TASK INSTRUCTIONS =>
A: Reproduce word for word the part of the article about Delia Grantham's scholarship starting at "Friday, June 14" and ending at "Hat worth $50,000.".
B: Name every person identified by name in the article about Delia Grantham's scholarship.

TEXT SHOWN =>
Friday, June 14 is a day Delia (Deedee) Grantham is unlikely to ever forget. That’s because it’s the day the 19-year-old Ohio University student, who just finished her freshman year as a first generation college attendee, heard she won a life-changing scholarship from Top Hat worth $50,000.

Having escaped a dysfunctional home in her mid-teens, Grantham worked five days a week before and during her first year of higher ed to be able to afford tuition and everything else that comes with being a student. Yet despite the challenges in her personal life, she showed determination and hard work in her classes, looking to excel in subjects she’d previously struggled with and leaning on in-class technologies like Top Hat to get her there.

She exceeded even her own wildest expectations, inspiring her professor, Anne Perez, to nominate her for a Top Hat scholarship. As the scholarship’s first-place winner and an in-state student, Grantham, who’s studying to be a social worker, will use the money to focus on her studies and extracurriculars without having to worry about the burdens of tuition payments. “Last year was so stressful to constantly be thinking about how I’m going to make ends meet and make my payments,” she says. “Now that I know I’m going to be able to afford the rest of college, I don’t have to give up on something I’ve always dreamed of. It’s the best feeling in the world.”

Early struggles

Hailing from Bexley, Ohio, a suburb of Columbus, Grantham had a toxic family life that forced her to leave home at the age of 14. No one in her immediate family was a college graduate and of her four biological siblings, she’s the only one to graduate high school. “Early on, I saw the terrible path my parents went down,” she says. “My biggest fear is ever ending up like them.”

Grantham eventually landed in the custody of her best friend’s parents, though throughout her journey between homes, the most stable force in her life was her social worker, Lavita: “Every time she visited, she made sure I was provided for and doing well mentally and academically.” Because of that support, Grantham was able to graduate from high school and was inspired to enter college for social work. “Nothing left me feeling more accomplished than when I walked across the stage at high school graduation,” she says. “I knew that in order to be able to help people, I needed to go to college.”

AVAILABLE DATA =>
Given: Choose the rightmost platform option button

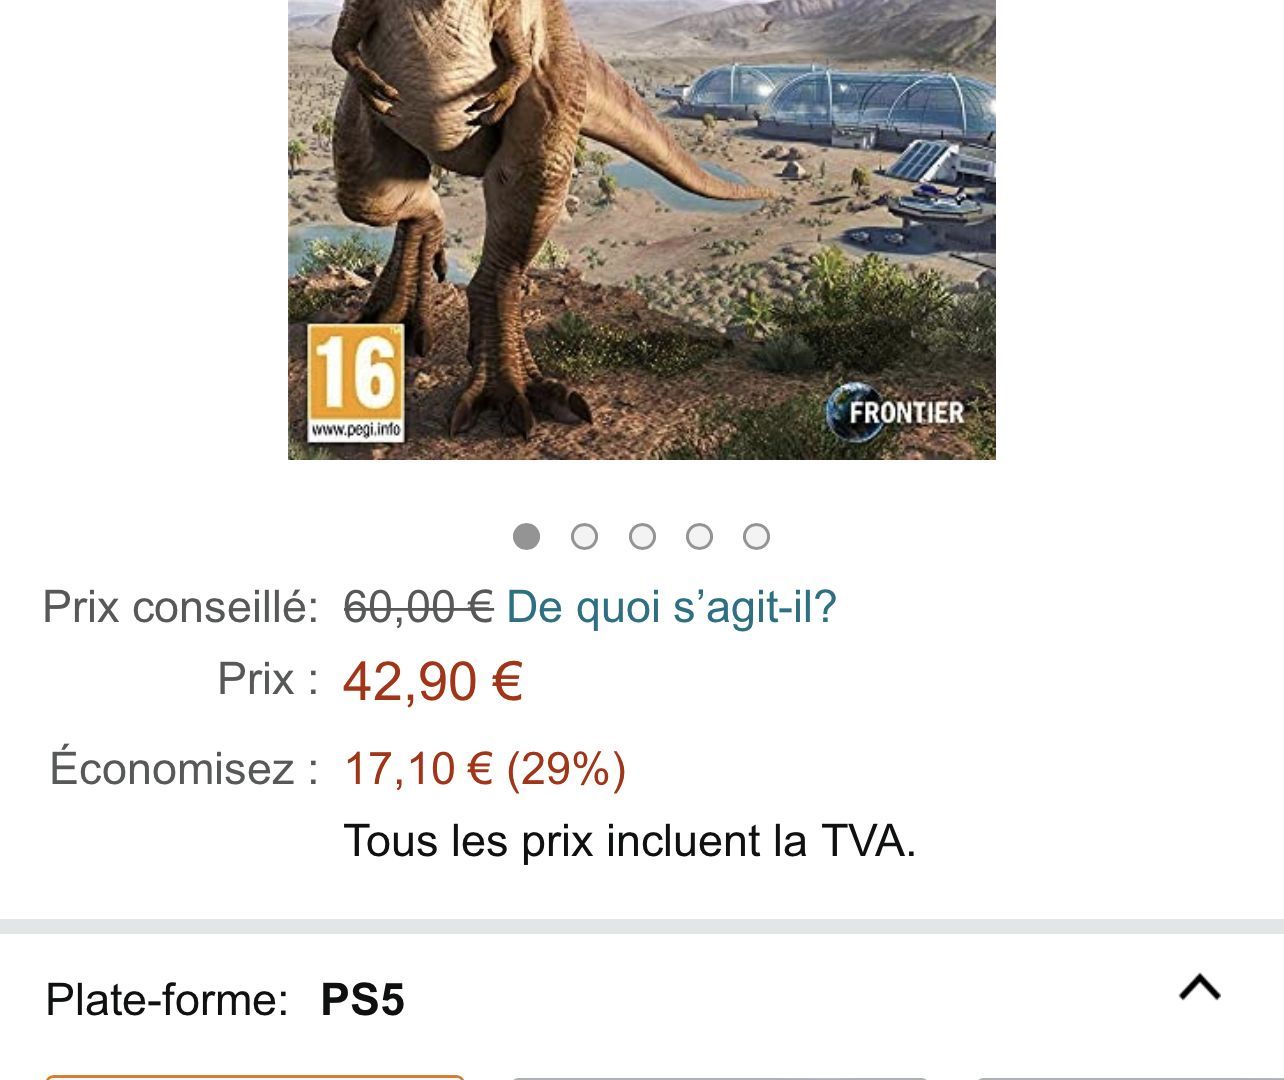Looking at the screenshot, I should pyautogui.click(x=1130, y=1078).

==

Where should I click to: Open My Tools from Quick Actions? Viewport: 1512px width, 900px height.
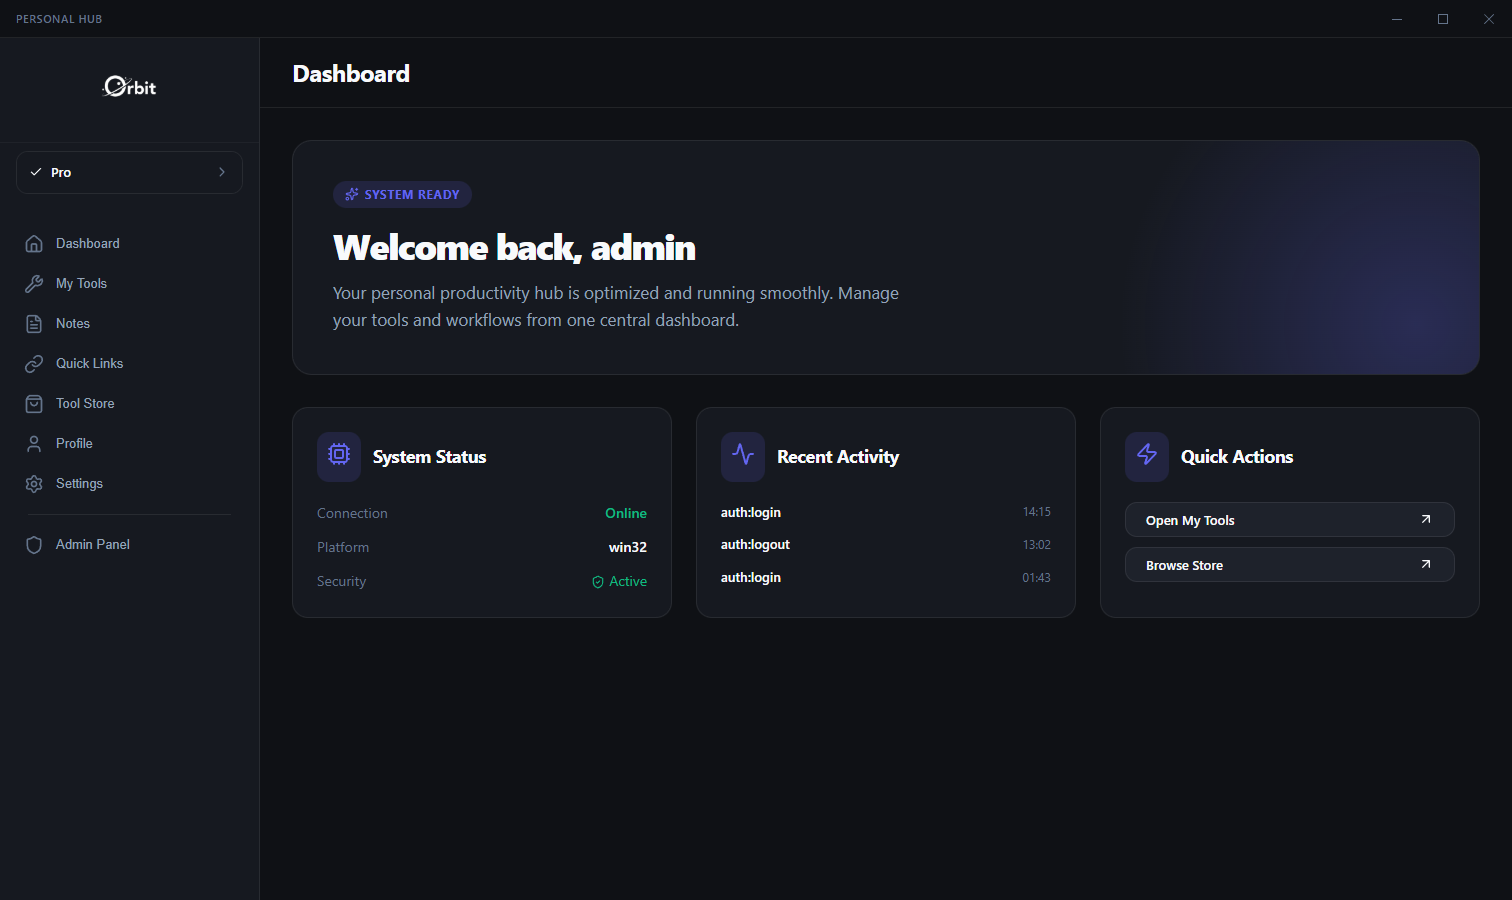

SOLUTIONS FOR EACH TASK =>
A:
Friday, June 14 is a day Delia (Deedee) Grantham is unlikely to ever forget. That’s because it’s the day the 19-year-old Ohio University student, who just finished her freshman year as a first generation college attendee, heard she won a life-changing scholarship from Top Hat worth $50,000.

B:
- Delia (Deedee) Grantham
- Anne Perez
- Lavita